While Memorial Day has become the unofficial sign of the beginning of summer in the United States, the holiday itself celebrates more than the average person would think. The holiday’s history spans over a century, dating back to the 1860s. It has also, over time, changed the criteria of the soldiers who have been honored, the locations of the first observance, and the date of the holiday itself.
Memorial Day was first observed as “Decoration Day” on May 30, 1868, in Virginia’s Arlington National Cemetery, three years after the end of the Civil War, though it was initially established on May 5 by the Grand Army of the Republic. John A. Logan, a general in the Union Army, declared a date change so that flowers would be in bloom to decorate the gravesites. The point of Decoration Day was to remember the lives of both the Union and Confederate soldiers lost in the Civil War; as a result, during the first Decoration Day ceremony — attended by the likes of officials like Ulysses S. Grant — flowers were left at the graves of the dead, hymns were sung, and prayers were said.
Various states have claimed that they were the first to observe a version of Decoration Day prior to the official 1868 ceremony, with 1866 being the date of such a ceremony cemented in stone in an Illinois cemetery.

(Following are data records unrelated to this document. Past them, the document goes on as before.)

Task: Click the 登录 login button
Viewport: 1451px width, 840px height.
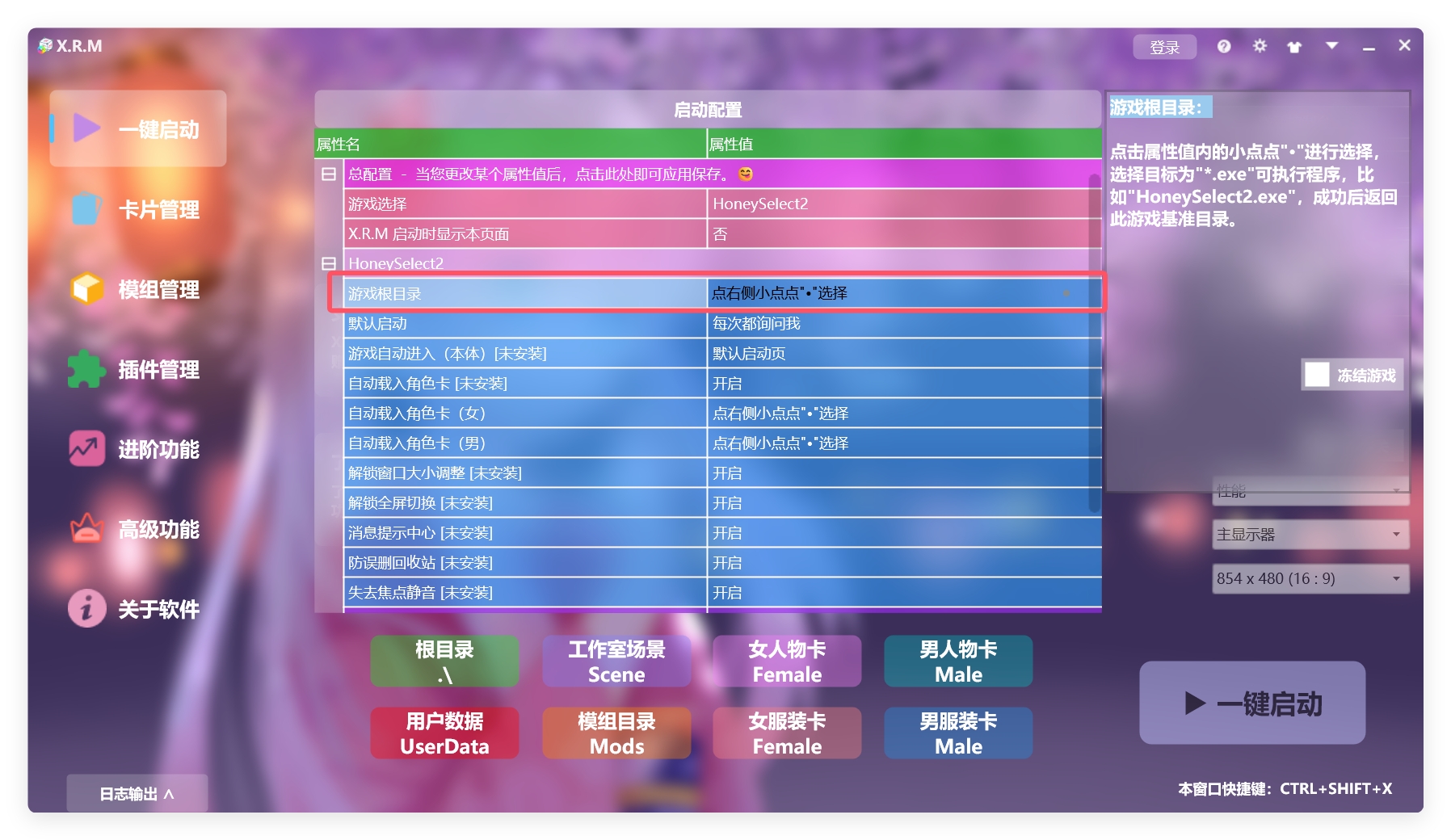Action: (x=1164, y=48)
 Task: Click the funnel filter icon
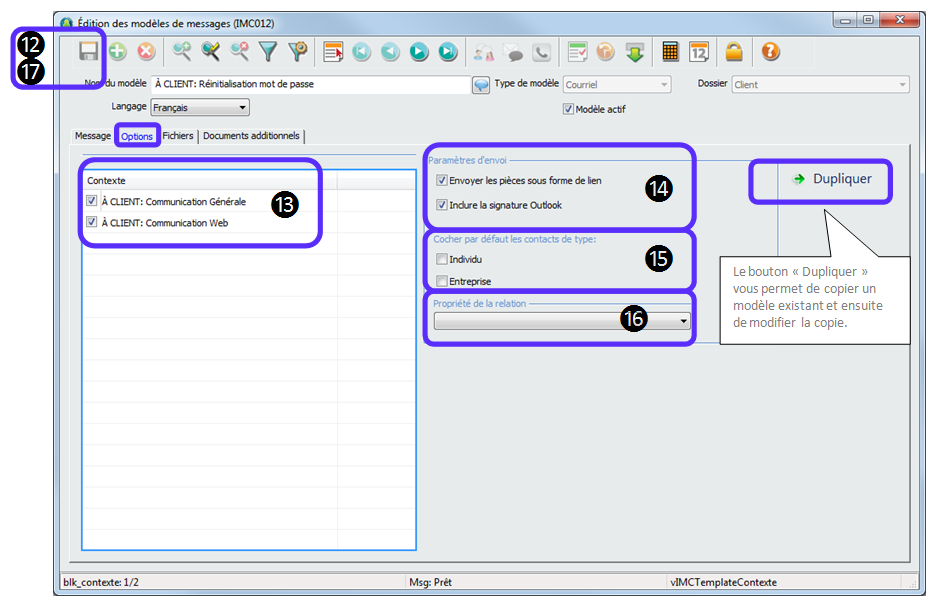(268, 52)
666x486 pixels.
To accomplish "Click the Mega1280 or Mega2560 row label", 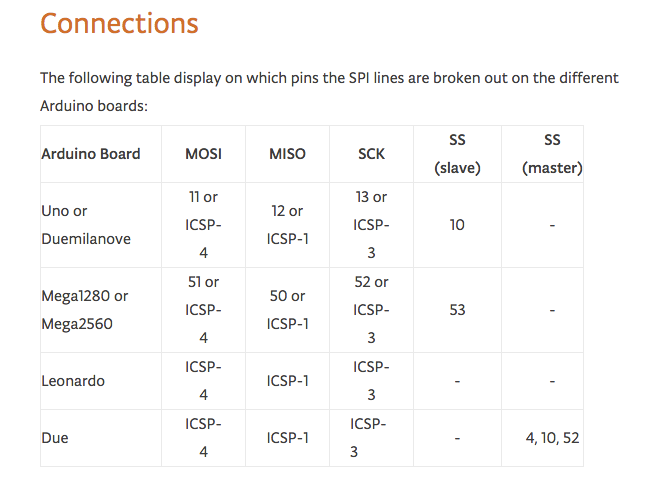I will (x=85, y=310).
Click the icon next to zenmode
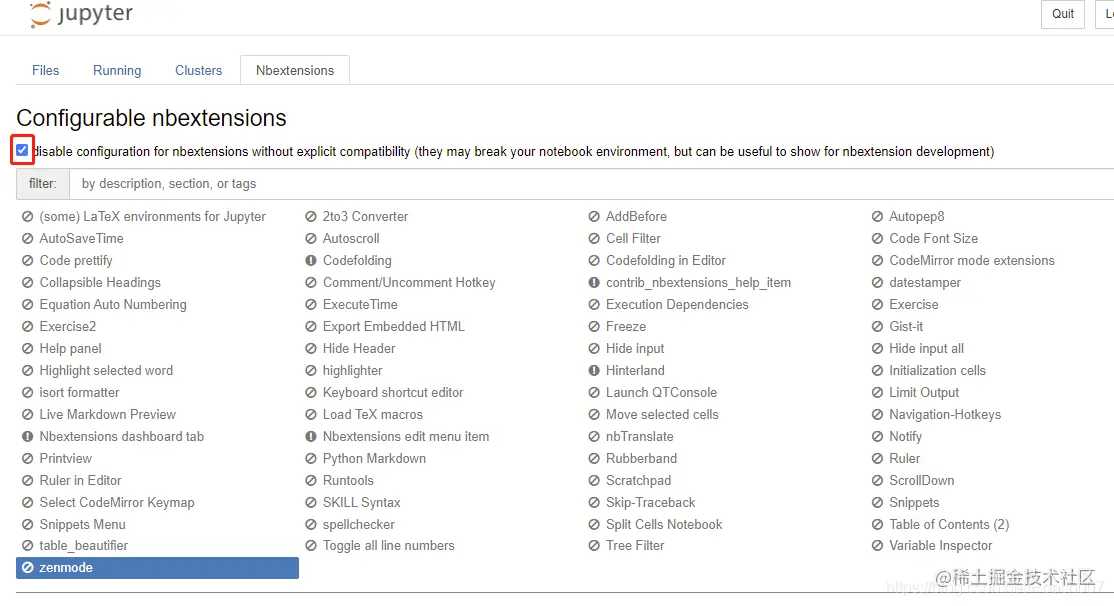1114x606 pixels. click(x=28, y=568)
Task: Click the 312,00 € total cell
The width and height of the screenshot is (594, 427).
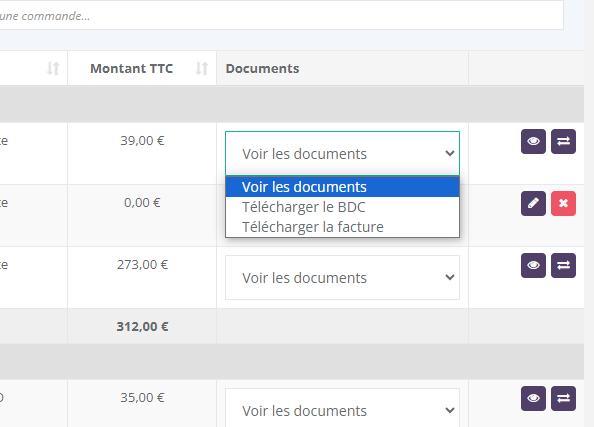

In early days, confederate soldiers were the ones who received flowers on their graves in the Southern states. But, the day still became an emblem of remembering what soldiers did for the country — a tradition that carried on over centuries and into its new iteration,
Decoration Day only observed those who died in the Civil War until after World War I, when it was expanded to include any and all soldiers who died fighting in American wars. In 1971, Congress made a national holiday called Memorial Day and sought to officially celebrate this occasion on the last Monday in May. Because of the Uniform Monday Holiday Act, created that same year, the official date of Memorial Day no longer mattered; as long as it was the last Monday in May, those who served and died were honored.
The battle over where the first Memorial Day was also put to rest five years prior in 1966; President Lyndon Johnson concluded that the official birthplace of Memorial Day was in Waterloo, New York, though certain states stick to their guns on when and where the first observance of the holiday took place.
Now, Memorial Day is often a time where families and friends are seen barbecuing outdoors or celebrating the initiative of the Summer season. But it remains a day to honor soldiers and armed forces as much as ever before.